# HOW TO COMPLETE THIS TASK:
Lines to restate from the data below: from the one containing "You are a computer-use agent. Screen dimensions: 1024x709" to the one containing "You are a computer-use agent. Viewport: 883px", both included. Give them again exactly, and only them.

═══ SUPPLIED INFORMATION

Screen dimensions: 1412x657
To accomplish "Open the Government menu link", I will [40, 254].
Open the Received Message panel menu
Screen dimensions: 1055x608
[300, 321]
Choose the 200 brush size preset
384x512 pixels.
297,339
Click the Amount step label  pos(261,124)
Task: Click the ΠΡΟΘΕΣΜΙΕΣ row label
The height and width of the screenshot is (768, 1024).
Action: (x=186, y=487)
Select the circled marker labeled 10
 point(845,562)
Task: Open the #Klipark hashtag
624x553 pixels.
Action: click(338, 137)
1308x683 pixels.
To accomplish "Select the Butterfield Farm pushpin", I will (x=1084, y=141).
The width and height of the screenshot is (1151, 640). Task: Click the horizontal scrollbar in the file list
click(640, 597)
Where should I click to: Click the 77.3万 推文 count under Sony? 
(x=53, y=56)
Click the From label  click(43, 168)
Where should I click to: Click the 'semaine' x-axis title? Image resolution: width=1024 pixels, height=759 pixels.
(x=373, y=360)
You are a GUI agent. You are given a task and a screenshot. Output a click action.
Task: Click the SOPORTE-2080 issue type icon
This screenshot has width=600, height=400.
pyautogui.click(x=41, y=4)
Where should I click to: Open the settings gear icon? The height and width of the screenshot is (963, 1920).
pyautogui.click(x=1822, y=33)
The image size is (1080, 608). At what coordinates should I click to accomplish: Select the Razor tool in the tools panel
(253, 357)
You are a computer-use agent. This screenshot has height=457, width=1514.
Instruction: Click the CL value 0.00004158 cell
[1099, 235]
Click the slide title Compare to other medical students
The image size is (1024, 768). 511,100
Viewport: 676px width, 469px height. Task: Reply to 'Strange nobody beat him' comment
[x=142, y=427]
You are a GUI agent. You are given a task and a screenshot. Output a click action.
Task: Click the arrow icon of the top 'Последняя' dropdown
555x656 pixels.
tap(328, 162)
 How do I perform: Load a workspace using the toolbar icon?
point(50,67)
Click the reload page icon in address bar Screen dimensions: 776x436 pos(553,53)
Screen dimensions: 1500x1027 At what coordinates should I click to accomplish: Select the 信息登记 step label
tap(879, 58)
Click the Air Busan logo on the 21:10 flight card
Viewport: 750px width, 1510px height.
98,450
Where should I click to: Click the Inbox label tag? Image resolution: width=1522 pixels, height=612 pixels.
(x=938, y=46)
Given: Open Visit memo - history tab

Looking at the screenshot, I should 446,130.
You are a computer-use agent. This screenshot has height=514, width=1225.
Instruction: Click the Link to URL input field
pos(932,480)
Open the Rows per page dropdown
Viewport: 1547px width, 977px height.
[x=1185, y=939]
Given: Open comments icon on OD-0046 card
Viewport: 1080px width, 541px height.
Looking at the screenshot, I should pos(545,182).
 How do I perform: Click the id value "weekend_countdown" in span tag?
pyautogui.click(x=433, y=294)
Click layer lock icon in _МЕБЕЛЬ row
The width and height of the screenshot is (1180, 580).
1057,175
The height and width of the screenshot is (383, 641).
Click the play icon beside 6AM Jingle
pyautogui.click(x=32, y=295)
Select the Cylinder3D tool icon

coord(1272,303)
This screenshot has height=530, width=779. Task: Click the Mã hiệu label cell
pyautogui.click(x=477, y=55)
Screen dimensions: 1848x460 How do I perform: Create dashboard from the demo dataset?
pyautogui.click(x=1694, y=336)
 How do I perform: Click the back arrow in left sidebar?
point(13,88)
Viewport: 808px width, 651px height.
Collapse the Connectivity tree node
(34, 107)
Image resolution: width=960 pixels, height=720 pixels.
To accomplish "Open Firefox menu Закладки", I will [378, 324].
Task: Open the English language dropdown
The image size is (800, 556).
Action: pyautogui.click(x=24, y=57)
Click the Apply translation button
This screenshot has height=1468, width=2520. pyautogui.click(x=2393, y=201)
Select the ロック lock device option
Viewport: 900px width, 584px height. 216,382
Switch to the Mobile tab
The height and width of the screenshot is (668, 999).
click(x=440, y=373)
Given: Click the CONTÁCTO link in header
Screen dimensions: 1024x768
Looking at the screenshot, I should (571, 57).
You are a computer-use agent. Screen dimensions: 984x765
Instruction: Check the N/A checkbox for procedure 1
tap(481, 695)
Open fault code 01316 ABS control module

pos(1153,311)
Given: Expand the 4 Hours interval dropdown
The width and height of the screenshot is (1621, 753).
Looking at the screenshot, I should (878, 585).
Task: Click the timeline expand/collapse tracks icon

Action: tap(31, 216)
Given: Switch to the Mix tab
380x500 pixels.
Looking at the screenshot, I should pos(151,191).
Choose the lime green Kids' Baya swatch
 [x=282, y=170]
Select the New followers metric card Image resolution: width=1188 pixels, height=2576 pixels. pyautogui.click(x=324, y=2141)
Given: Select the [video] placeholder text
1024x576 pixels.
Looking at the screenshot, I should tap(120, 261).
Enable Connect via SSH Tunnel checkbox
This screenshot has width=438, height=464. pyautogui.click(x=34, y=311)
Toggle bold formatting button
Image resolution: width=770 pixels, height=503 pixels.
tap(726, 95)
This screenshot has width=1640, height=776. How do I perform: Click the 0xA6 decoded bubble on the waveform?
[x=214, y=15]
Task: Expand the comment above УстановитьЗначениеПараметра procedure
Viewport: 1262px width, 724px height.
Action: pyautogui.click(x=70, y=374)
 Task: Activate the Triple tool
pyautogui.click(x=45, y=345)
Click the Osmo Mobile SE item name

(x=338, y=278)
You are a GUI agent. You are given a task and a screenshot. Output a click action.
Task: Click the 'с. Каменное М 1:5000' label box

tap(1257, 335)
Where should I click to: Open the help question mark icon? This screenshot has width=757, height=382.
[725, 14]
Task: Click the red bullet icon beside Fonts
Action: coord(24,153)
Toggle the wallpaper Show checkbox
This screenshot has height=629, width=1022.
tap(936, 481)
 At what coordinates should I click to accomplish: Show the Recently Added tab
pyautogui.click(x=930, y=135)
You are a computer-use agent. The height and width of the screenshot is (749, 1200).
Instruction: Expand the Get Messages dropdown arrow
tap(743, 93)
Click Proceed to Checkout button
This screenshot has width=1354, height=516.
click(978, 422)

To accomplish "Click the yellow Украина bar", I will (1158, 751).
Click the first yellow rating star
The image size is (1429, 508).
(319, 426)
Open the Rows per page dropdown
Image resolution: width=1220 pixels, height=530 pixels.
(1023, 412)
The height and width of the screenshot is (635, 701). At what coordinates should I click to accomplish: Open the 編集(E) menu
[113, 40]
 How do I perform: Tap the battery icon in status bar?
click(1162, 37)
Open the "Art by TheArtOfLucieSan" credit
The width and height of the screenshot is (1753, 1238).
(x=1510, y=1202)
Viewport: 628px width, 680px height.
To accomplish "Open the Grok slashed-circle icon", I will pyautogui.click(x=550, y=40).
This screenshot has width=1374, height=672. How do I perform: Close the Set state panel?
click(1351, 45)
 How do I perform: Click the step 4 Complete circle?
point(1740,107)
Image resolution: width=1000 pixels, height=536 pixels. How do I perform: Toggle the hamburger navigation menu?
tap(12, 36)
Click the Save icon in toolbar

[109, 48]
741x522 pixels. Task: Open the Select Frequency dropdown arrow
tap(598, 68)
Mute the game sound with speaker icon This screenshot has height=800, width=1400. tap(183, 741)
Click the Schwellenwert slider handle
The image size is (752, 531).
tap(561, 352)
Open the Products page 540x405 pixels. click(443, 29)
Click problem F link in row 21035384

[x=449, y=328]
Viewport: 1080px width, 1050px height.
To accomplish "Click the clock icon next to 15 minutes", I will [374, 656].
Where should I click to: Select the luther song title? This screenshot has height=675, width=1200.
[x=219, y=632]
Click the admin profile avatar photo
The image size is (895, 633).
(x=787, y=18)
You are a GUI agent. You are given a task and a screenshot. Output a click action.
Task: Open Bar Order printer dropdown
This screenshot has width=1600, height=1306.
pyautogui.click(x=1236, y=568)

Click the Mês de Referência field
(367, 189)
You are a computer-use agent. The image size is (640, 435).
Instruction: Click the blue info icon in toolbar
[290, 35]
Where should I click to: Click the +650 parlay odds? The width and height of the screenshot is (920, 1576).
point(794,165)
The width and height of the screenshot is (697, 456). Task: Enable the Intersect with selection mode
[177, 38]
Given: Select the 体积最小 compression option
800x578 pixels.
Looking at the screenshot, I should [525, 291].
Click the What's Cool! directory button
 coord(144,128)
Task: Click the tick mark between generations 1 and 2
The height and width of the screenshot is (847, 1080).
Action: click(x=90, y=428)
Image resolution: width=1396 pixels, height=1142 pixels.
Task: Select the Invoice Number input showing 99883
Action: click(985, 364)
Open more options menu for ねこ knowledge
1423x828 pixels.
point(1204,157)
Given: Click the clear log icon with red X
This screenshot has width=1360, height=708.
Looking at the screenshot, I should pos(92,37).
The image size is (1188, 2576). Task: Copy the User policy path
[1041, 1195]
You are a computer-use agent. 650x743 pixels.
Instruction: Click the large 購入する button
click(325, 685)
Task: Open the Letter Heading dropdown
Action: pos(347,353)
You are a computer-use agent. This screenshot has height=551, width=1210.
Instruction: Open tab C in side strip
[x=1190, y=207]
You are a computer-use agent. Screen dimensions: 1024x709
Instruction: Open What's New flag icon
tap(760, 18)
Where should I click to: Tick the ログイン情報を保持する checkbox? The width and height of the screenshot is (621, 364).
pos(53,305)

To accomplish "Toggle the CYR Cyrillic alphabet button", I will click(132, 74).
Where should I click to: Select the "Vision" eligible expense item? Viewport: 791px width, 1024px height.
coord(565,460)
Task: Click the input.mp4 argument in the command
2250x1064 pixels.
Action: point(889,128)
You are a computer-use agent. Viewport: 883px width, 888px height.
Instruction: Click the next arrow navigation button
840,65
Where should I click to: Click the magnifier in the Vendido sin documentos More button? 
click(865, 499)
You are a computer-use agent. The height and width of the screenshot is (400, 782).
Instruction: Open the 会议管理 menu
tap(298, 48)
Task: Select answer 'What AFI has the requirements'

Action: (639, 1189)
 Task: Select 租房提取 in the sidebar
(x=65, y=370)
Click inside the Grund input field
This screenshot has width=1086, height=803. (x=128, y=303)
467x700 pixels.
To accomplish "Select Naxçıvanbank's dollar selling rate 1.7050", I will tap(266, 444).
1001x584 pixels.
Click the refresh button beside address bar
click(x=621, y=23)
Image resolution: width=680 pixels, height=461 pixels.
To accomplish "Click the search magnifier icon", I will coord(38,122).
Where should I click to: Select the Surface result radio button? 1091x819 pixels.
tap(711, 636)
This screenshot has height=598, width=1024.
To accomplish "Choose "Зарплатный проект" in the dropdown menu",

══════

# ANSWER TO THE PROBLEM:
You are a computer-use agent. Screen dimensions: 1024x709
Instruction: Open What's New flag icon
tap(760, 18)
Where should I click to: Tick the ログイン情報を保持する checkbox? The width and height of the screenshot is (621, 364).
pos(53,305)

To accomplish "Toggle the CYR Cyrillic alphabet button", I will click(132, 74).
Where should I click to: Select the "Vision" eligible expense item? Viewport: 791px width, 1024px height.
coord(565,460)
Task: Click the input.mp4 argument in the command
2250x1064 pixels.
Action: point(889,128)
You are a computer-use agent. Viewport: 883px width, 888px height.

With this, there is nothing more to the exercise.